Extract provided
◆ ◆ ◆ ◆ ◆

RUN_DIR.mkdir(parents=True, exist_ok=True)
print(f"Using model={BASE_MODEL}\nTasks={TASKS}\nOut={RUN_DIR}")

In [None]:
# --- Run GRPO training (skip this cell if you only want to summarize an existing run) ---
cfg = GRPOTrainConfig(
    base_model=BASE_MODEL,
    tasks=TASKS,
    out=str(RUN_DIR),
    steps=STEPS,
    max_prompt_len=256,
    max_new_tokens=MAX_NEW_TOKENS,
    deterministic=True,
    cache_dataset=CACHE_DATASET,
    load_in_4bit=False,
    gradient_accumulation=1,
    lr=1e-4,
    lora_rank=4,
    lora_alpha=8,
    lora_dropout=0.0,
    lora_targets="query_key_value,dense",
    eval_interval=max(1, STEPS // 4),
    torch_dtype="float32",
    cache_dir="out/cache",
    val_tasks=VAL_TASKS,
    val_interval=VAL_INTERVAL,
    blocklist=BLOCKLIST,
    seed=SEED,
    resume_from=RESUME_FROM,
)

train_loop(cfg)
print(f"Run complete: {RUN_DIR}")

In [None]:
# --- Summarize into a paper-style table ---
# Choose train_log.jsonl or eval.jsonl depending on what you ran
log_path = RUN_DIR / "train_log.jsonl"  # swap to eval.jsonl if summarizing eval
summary = summarize_file(log_path)
df = pd.DataFrame([summary])

◆ ◆ ◆ ◆ ◆

Requirement
Can you extract the part of the GRPO training notebook between "train_loop(cfg)" and "summary = summarize_file(log_path)", inclusive? The entries that follow are separate material and are unrelated to the GRPO training notebook.

◆ ◆ ◆ ◆ ◆

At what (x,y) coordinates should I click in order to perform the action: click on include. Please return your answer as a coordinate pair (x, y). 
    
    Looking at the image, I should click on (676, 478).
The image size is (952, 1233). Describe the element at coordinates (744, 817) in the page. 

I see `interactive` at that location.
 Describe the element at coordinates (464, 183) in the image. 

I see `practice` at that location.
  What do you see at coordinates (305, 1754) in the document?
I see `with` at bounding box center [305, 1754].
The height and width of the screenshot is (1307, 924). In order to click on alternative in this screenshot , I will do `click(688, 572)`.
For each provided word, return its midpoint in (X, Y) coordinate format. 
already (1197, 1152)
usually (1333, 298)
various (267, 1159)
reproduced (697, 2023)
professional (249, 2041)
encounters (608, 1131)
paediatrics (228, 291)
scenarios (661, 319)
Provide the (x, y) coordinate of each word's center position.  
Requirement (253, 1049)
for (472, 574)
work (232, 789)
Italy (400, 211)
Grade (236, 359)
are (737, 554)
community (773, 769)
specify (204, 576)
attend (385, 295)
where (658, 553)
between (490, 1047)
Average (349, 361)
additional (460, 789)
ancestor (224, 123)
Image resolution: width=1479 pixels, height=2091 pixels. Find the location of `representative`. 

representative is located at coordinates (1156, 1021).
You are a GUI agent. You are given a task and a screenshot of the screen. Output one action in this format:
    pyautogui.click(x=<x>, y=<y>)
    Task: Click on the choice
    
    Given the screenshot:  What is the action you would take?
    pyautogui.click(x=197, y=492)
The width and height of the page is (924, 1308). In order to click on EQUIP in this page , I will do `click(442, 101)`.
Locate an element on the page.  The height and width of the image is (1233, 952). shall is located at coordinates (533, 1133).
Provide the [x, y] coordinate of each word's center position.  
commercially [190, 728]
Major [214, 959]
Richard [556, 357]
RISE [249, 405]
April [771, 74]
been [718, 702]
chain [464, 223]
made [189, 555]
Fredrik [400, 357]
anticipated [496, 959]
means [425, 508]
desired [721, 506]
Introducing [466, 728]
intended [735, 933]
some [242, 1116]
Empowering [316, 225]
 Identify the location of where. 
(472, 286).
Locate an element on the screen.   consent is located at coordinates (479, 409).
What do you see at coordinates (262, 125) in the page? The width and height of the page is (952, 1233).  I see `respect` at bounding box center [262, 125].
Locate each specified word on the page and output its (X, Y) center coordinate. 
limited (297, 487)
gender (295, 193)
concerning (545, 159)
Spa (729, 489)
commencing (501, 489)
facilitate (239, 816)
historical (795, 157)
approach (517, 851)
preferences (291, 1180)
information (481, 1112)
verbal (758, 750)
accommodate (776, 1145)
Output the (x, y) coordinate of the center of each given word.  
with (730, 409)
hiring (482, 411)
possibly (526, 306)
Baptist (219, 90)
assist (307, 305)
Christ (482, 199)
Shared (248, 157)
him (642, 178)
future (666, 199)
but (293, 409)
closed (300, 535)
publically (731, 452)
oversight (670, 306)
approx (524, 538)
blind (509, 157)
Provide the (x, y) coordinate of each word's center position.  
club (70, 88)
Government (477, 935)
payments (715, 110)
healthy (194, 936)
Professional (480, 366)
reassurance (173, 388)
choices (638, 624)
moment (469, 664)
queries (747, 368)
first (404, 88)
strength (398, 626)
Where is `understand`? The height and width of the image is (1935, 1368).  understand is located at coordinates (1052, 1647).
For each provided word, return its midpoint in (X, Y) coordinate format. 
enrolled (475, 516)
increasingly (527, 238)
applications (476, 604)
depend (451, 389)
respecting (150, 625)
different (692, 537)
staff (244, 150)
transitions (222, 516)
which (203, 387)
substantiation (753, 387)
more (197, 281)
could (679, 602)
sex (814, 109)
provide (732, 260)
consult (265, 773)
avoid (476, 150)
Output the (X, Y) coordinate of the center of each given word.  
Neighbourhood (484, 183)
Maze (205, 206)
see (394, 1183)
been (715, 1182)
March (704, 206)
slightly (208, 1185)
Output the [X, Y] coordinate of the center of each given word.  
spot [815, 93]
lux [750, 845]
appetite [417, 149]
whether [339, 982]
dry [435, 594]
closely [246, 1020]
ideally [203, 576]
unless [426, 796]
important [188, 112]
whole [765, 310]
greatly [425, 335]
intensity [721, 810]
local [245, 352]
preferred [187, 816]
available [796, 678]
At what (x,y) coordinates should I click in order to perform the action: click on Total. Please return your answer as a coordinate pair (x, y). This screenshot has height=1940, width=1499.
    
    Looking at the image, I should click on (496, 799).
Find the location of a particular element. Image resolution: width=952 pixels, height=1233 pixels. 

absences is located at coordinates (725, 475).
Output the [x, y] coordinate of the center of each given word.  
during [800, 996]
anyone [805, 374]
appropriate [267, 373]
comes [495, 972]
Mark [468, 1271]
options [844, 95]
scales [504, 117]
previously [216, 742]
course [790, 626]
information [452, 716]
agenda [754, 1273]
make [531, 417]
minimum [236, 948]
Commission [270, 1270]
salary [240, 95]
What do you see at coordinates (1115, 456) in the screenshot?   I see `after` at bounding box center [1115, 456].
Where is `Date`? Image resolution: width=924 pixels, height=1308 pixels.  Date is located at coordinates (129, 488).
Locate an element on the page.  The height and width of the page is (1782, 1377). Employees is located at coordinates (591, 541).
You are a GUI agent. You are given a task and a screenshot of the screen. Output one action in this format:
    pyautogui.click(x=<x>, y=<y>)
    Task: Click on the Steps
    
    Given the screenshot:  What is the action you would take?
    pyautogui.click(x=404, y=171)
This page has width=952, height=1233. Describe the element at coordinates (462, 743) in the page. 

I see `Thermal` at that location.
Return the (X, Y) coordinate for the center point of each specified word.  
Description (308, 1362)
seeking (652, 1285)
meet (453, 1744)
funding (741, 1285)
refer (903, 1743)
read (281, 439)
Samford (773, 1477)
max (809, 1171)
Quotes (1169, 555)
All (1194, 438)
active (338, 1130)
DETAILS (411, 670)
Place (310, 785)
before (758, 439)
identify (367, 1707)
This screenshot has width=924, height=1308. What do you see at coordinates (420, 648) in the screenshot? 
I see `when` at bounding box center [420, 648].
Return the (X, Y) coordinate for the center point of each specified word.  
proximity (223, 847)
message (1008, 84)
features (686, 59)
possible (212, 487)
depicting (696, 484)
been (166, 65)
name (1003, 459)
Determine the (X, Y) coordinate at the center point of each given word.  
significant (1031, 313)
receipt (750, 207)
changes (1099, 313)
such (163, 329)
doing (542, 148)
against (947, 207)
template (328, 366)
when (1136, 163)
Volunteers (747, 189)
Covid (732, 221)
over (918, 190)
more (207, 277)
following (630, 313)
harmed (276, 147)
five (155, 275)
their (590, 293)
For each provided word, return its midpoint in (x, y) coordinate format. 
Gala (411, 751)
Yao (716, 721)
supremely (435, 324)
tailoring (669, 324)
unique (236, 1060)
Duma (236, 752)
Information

◆ ◆ ◆ ◆ ◆

Reply to the exercise
train_loop(cfg)
print(f"Run complete: {RUN_DIR}")

In [None]:
# --- Summarize into a paper-style table ---
# Choose train_log.jsonl or eval.jsonl depending on what you ran
log_path = RUN_DIR / "train_log.jsonl"  # swap to eval.jsonl if summarizing eval
summary = summarize_file(log_path)